Stored data entries
========
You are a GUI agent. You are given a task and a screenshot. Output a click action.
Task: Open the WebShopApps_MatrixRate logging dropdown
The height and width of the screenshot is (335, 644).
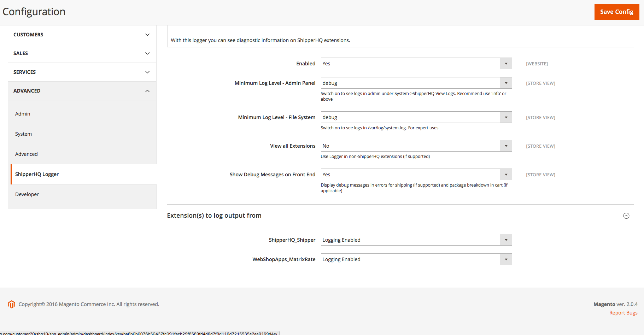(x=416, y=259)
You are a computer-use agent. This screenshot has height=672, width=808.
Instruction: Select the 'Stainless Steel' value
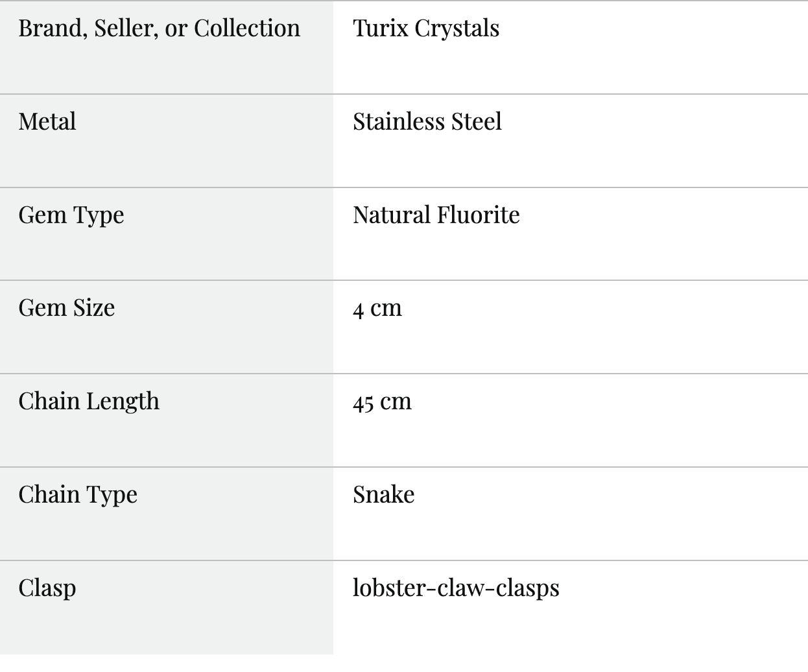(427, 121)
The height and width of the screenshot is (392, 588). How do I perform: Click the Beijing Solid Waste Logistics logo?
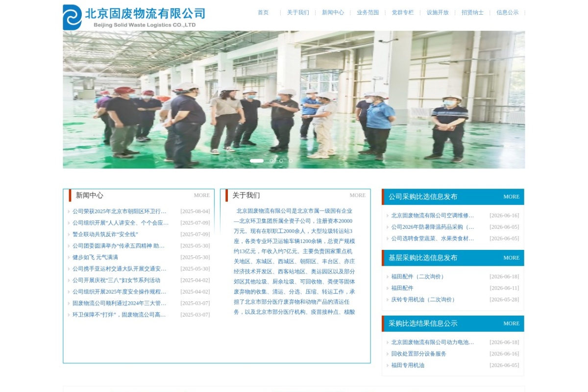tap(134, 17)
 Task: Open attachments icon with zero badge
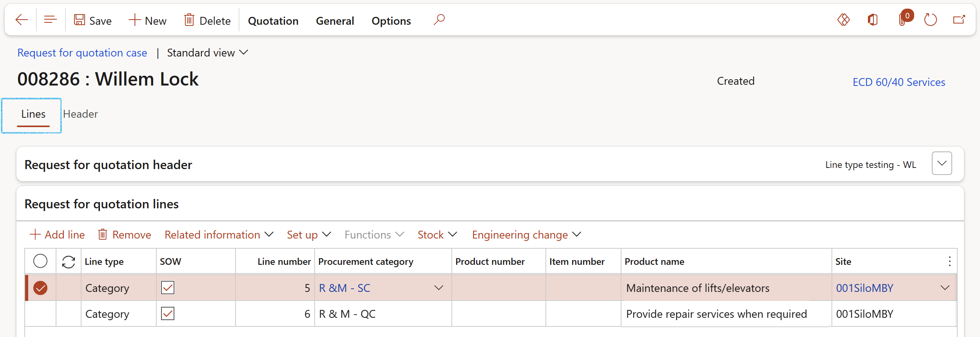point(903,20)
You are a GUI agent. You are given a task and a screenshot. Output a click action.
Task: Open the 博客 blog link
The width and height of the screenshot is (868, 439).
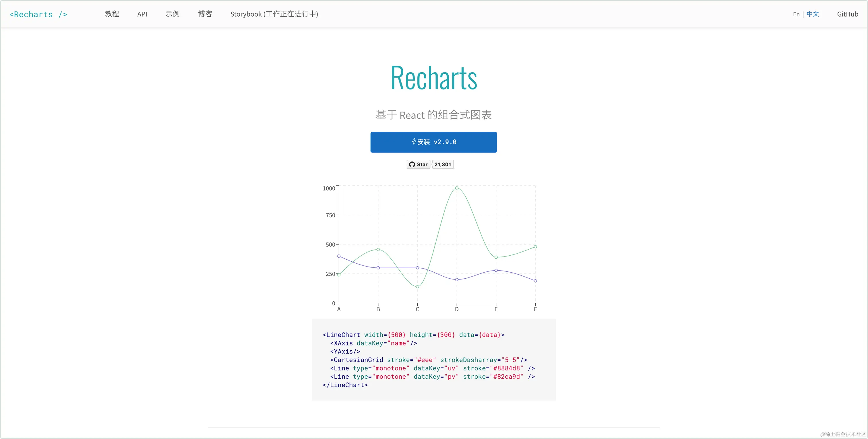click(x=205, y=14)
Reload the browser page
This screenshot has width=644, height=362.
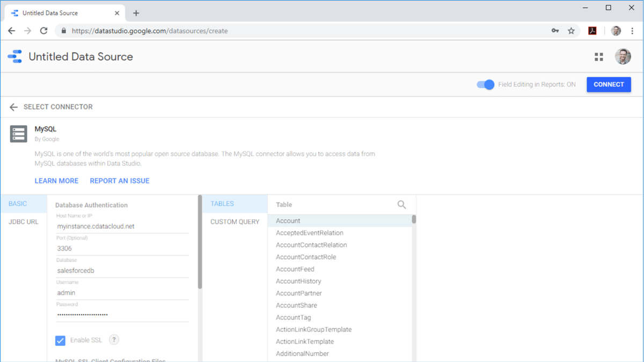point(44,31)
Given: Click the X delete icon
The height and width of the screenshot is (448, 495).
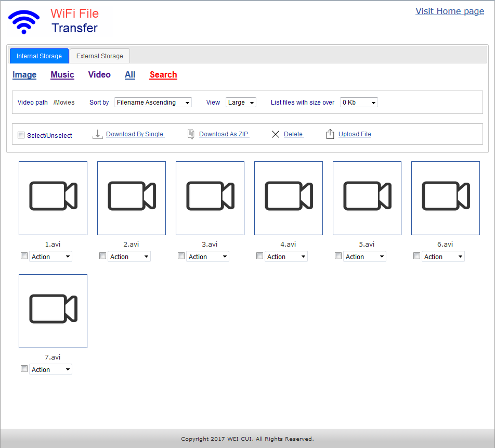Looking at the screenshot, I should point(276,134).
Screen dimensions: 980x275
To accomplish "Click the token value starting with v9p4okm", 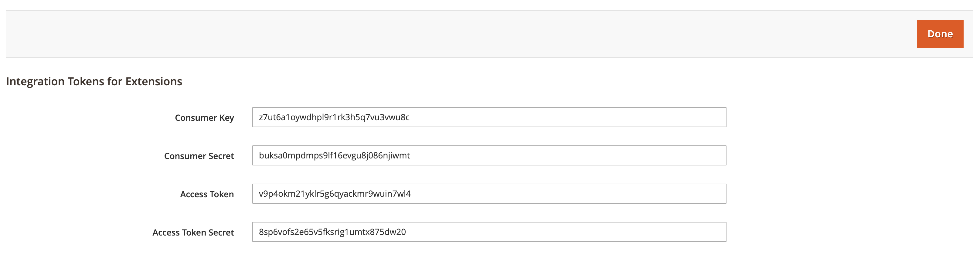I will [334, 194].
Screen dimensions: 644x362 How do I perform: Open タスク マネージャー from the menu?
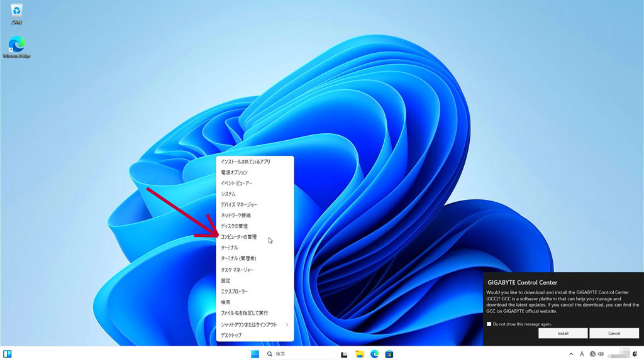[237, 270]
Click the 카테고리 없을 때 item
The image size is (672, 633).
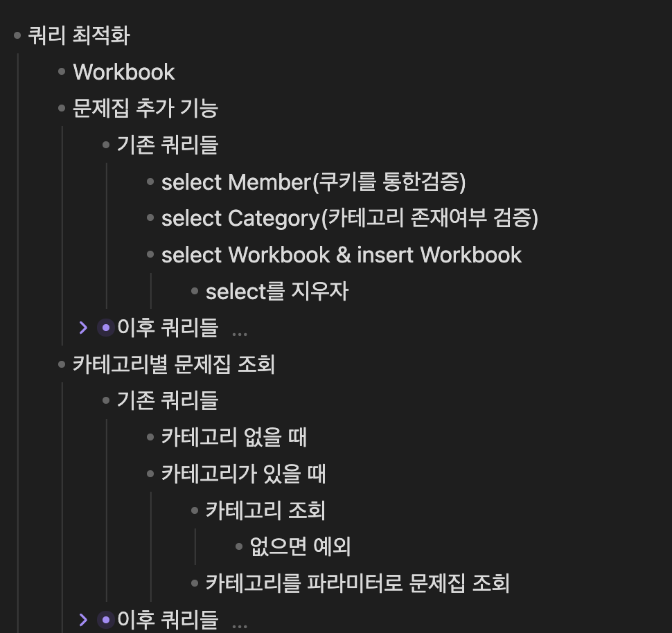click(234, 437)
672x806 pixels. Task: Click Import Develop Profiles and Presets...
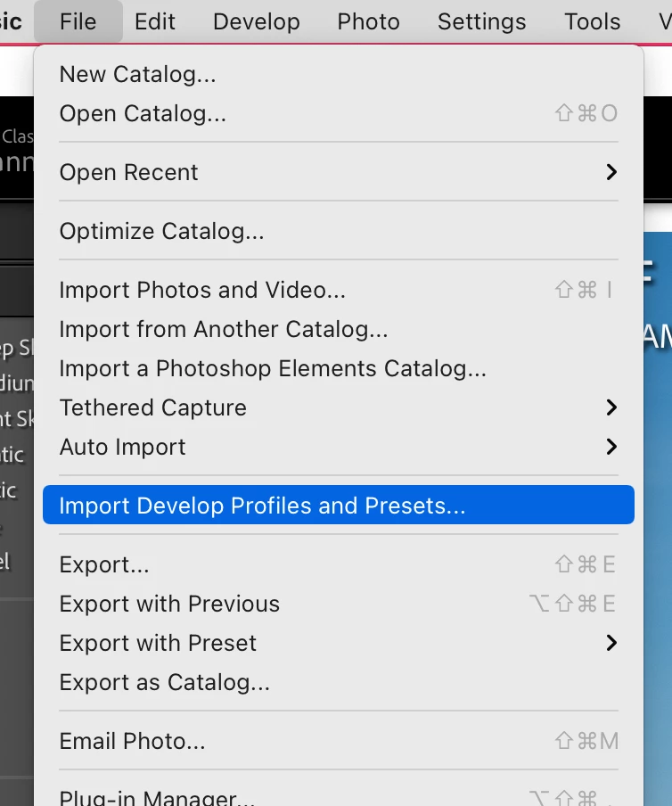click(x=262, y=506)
========
- EXERCISE
Find the line that contains "Screen dimensions: 644x362" and repeat it, along with every line after it to the end of the data, exactly; drop the pictures.

- PROBLEM SOLUTION
Screen dimensions: 644x362 How do I perform: Open タスク マネージャー from the menu?
[237, 270]
Click the 카테고리 없을 때 item
The image size is (672, 633).
click(234, 437)
672x806 pixels. Task: Click Import Develop Profiles and Presets...
click(x=262, y=506)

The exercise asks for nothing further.